Back in February I wrote that there are indeed “two Americas” — a political one (then still fully enthralled with Barack Obama) and an economic one (already struggling with worsening unemployment and a downward spiral in investor and consumer confidence). And I predicted:
Eventually the two realms — economic and political — will collide. As elections draw near politicians on both sides and the MSM political coverage become very interested all of a sudden in the CPI, the Dow Jones, the trade deficit, and other financial indicators of our economic health.
Well, plainly I was wrong about the timing. The collision of the two realms has already occurred, well in advance of the 2010 elections.
Perhaps it was the June unemployment numbers. Maybe it was another negative trend in the stock market and credit delinquency rates. But the voters have awakened with a start. And more swiftly than many imagined, Obama’s poll numbers are tumbling.
Rasmussen shows just how dramatic a change we have seen:
The Rasmussen Reports daily Presidential Tracking Poll for Thursday shows that 30% of the nation’s voters now Strongly Approve of the way that Barack Obama is performing his role as president. Thirty-eight percent (38%) Strongly Disapprove giving Obama a Presidential Approval Index rating of -8. … Thirty-nine percent (39%) now give the president good or excellent marks for handling the economy while 43% say he is doing a poor job. Those are by far his lowest ratings yet on the economy. … Overall, 51% of voters say they at least somewhat approve of the president’s performance so far. Forty-eight percent (48%) now disapprove.
It isn’t hard to figure out what is happening. The economic picture has overtaken, and finally begun to drown out, the political spin and hype generated by the White House and fanned by the cheerleaders in the mainstream media. Not even the New York Times can ignore the economic reality and its impact on the public’s assessment of the president’s performance:
With unemployment already at 9.5 percent and likely to exceed 10 percent, much higher than White House officials predicted back in February, Mr. Obama has been facing attacks that his $787 billion stimulus program was either too timid or wrong-headed or both. Now, just five months after Congress agreed on the plan, with only a fraction of the money actually out the door, Washington is debating the need for a second round of stimulus amid economic and political crosscurrents.

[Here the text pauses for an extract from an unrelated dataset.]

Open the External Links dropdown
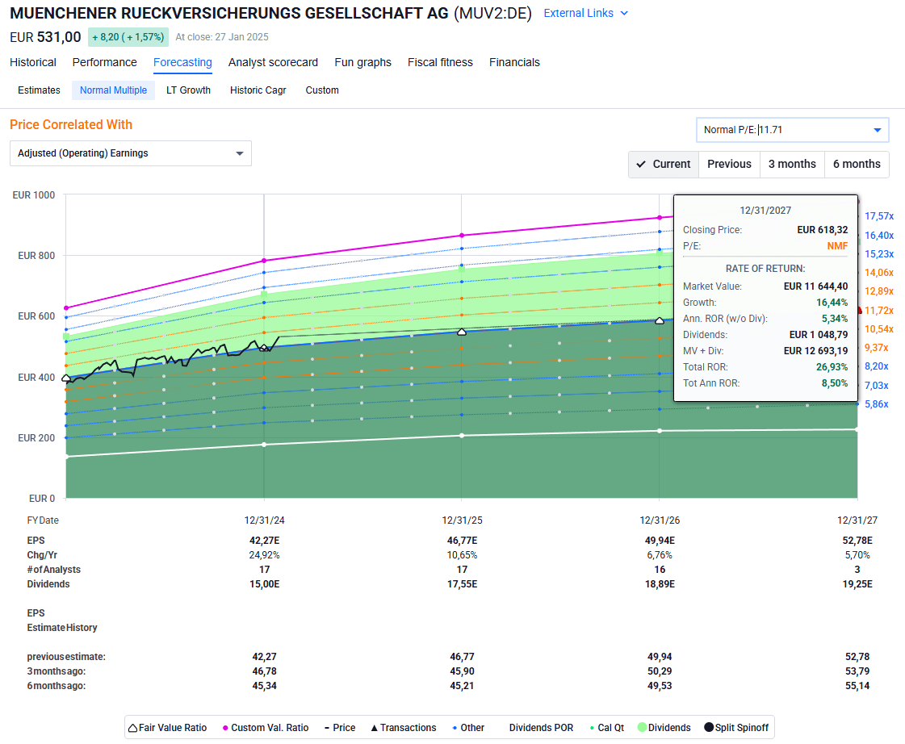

It has gotten so bad that even Jon Stewart is hollering at the president to just fix the economy.
The impact from the collision of economic reality and political spin will be felt in multiple ways. First, the Republican candidates for governor in New Jersey and Virginia need not feel quite so nervous about the president’s ability to bolster their opponents. Obama wants to come talk about the economy in Virginia? I suspect Republican Bob McDonnell wouldn’t mind a bit and would use the opportunity to put tough questions to his opponent Creigh Deeds. Does he support job-killing cap-and-trade? Does he agree with the president that there is not anything the administration should have done differently to fix the economy?
Second, every Democrat running for Congress or the Senate will be looking over his or her shoulder. Perhaps it is best to put some distance between the president’s agenda and their own voting records. And conversely, as we are already seeing, Republicans are enjoying the best recruitment in years as candidates line up to take on the Obama economic record. It might not be 1994, but 2010 is looking up for Republicans who will be happy to run on a simple message: stop the liberal train wreck and work on putting Americans back to work.

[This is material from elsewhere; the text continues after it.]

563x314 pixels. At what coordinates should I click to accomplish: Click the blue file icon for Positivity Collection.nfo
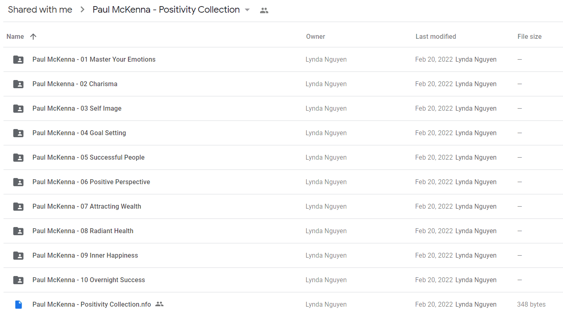pos(18,305)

And most critically, the president’s agenda — cap-and-trade, nationalized health care, card check, and the like — suddenly seem not only at risk but irrelevant to the central issue on voters’ minds: the recession. In fact, his top legislative priorities are not likely to make things any better. The opposite is the case.
Voters and even the mainstream media will begin to ask tough questions. Why is he spending so much political capital on an energy tax and regulatory scheme that will sock it to employers in Midwestern states? Is a round of new taxes to pay for nationalized health care really what we need now?

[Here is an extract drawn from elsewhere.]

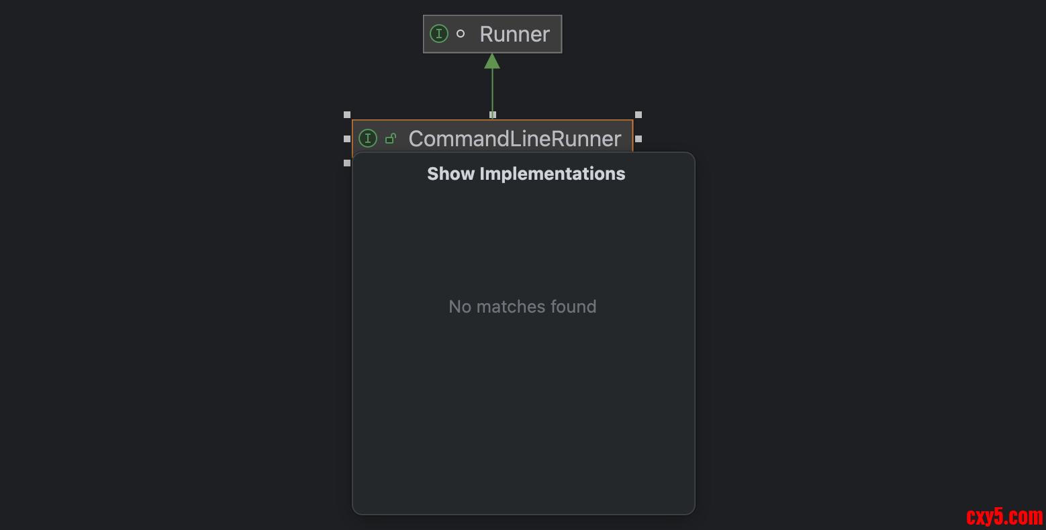This screenshot has height=530, width=1046.
Task: Click the Runner node box's right edge
Action: tap(561, 34)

As we contemplate the impact of the economy on the political realm, we should also keep in mind that the unemployment rate almost certainly will go higher and the stock market’s funk will likely continue as more employers and investors realize that unemployed Americans make poor consumers. The media treatment of the president therefore is likely to get harsher, along with the rhetoric from the president’s opponents, as unemployment heads above double digits.
Obama, with the encouragement of his media fan club, may have convinced himself he could defy economic reality and float on a cloud of political popularity. But that’s not how politics works. Eventually presidents are held accountable for their actions and for the economy. It just happened sooner than some thought.